Die diagnostischen und therapeutischen Verfahren zur Behandlung von Patienten mit VT stellen hohe Anforderungen an das ärztliche und pflegerische Team sowie an die strukturellen Ressourcen. Die intensivmedizinische Versorgung, die interventionelle Kardiologie und die invasive Elektrophysiologie werden ergänzt durch die kardiale Bildgebung und erweiterte Therapiestrategien. Wann welche Therapiemodalitäten zum Einsatz kommen, beruht auf einer patientengerechten, interdisziplinären Therapieentscheidung, wie im Fallbeispiel aufgeführt (s. Kasten). Bei Patienten mit komplexen VT kann eine Versorgung in spezialisierten Zentren sinnvoll sein [13].

Fazit

Die Behandlung von Patientinnen und Patienten mit komplexen VT sollte durch ein interdisziplinäres Team und in spezialisierten Zentren erfolgen.

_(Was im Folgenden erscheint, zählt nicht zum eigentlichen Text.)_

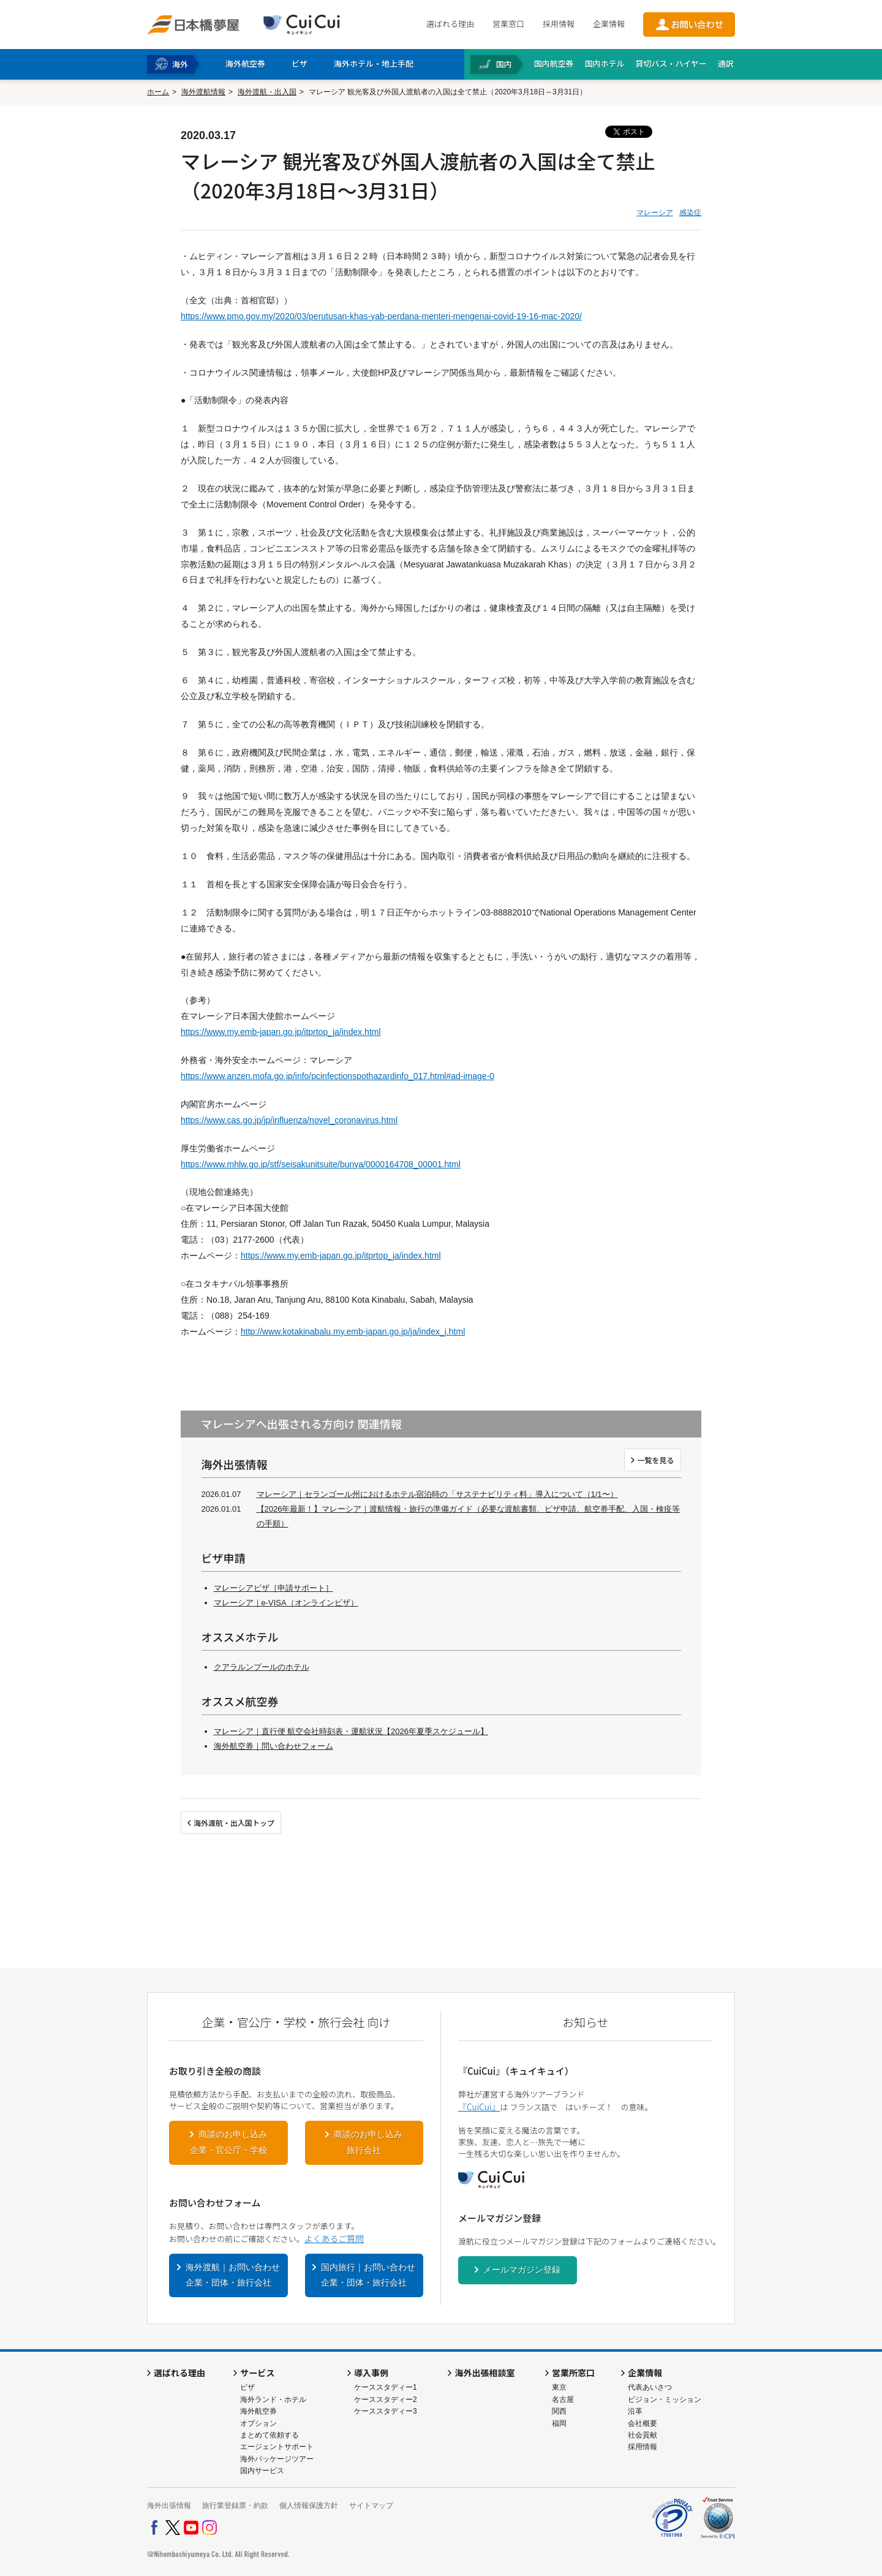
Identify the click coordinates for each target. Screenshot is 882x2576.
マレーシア (654, 212)
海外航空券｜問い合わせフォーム (273, 1746)
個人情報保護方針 (308, 2505)
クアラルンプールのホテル (261, 1667)
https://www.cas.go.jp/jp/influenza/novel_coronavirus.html (289, 1120)
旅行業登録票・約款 (235, 2505)
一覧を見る (655, 1460)
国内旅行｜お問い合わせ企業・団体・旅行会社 (368, 2275)
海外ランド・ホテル (273, 2399)
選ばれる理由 (450, 23)
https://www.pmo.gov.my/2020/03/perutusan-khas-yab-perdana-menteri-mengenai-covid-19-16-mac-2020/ (381, 316)
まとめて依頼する (269, 2435)
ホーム (158, 92)
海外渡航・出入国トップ (234, 1822)
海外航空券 (258, 2411)
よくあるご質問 (334, 2238)
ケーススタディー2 (385, 2399)
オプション (258, 2423)
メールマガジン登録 (521, 2270)
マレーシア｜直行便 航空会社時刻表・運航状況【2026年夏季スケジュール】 (351, 1731)
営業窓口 (508, 23)
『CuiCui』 (479, 2107)
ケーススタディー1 (385, 2387)
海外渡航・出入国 (267, 92)
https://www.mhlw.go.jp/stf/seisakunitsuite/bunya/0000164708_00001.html (321, 1164)
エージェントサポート (277, 2446)
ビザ (247, 2387)
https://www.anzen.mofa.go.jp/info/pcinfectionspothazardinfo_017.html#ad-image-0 (337, 1076)
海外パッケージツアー (277, 2459)
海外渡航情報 (203, 92)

Wenn konventionelle Therapiemodalitäten nicht ansprechen, können innovative Verfahren wie die stereotaktische Strahlentherapie als vielversprechender Therapieansatz in Betracht gezogen werden, deren dauerhafte Wirksamkeit in spezialisierten Zentren und unter Studienbedingungen noch weiter evaluiert werden muss.

Literatur--

1. Zeppenfeld K et al. Eur Heart ,. 2022. 43(40): 3997-4126

2. Sapp JL et al. N Engl J Med, 2016. 375(2):111-21

3. Tung R. et al. Heart Rhythm, 2015. 12(9):1997-2007

4. DinovB. et al. Circulation, 2014. 129(7):728-36

5. Piers SR et al. JACC Cardiovasc Imaging, 214 7(8):774-84.

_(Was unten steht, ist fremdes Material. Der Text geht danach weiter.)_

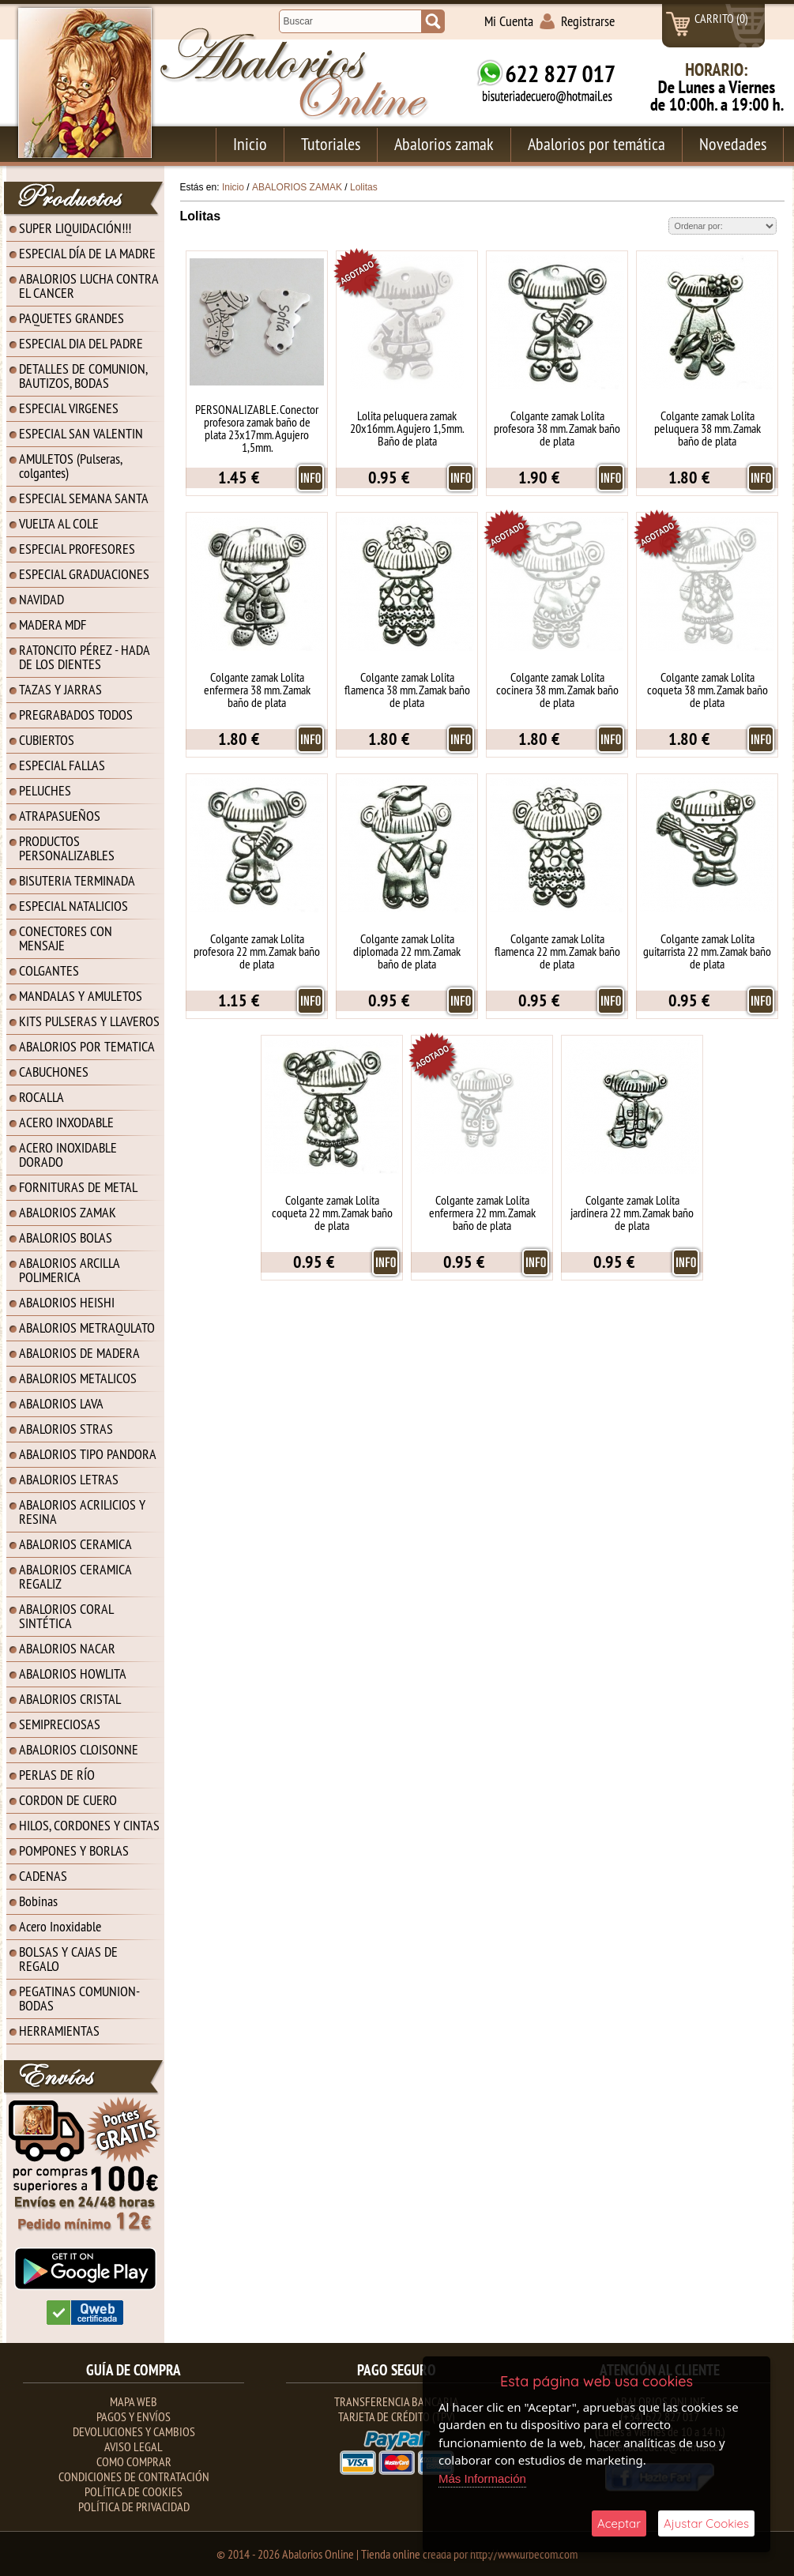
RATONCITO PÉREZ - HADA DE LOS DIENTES (84, 657)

6. Siontis KC et al.Heart Rhythm, 2017. 14(10):1487-1493

7. Hawson J. et al. JACC Clin Electrophysiol, 2021. 7(1): 100-108

8. Lador A et al. Cardiovasc J, 2021. 17(1): 19-23

9. Blanck O et al. Strahlenther Onkol, 2022. 198(2): 209-211

10. Jumeau R et al. Radiother Oncol, 2018. 128(2): 189-191

11. Cuculich PS. et al. N Engl J Med, 2017. 377(24):2325-2336

12. Blanck O. et al. Clin Res Cardiol, 2020. 109(11):1319-1332

13. Deneke T,. Deisenhofer RBI,. Eckardt L, Schmidt B, Sommer P, Empfehlung der Deutschen Gesellschaft für Kardiologie zur Katheterablation ventrikulärer Arrhythmien. 2021.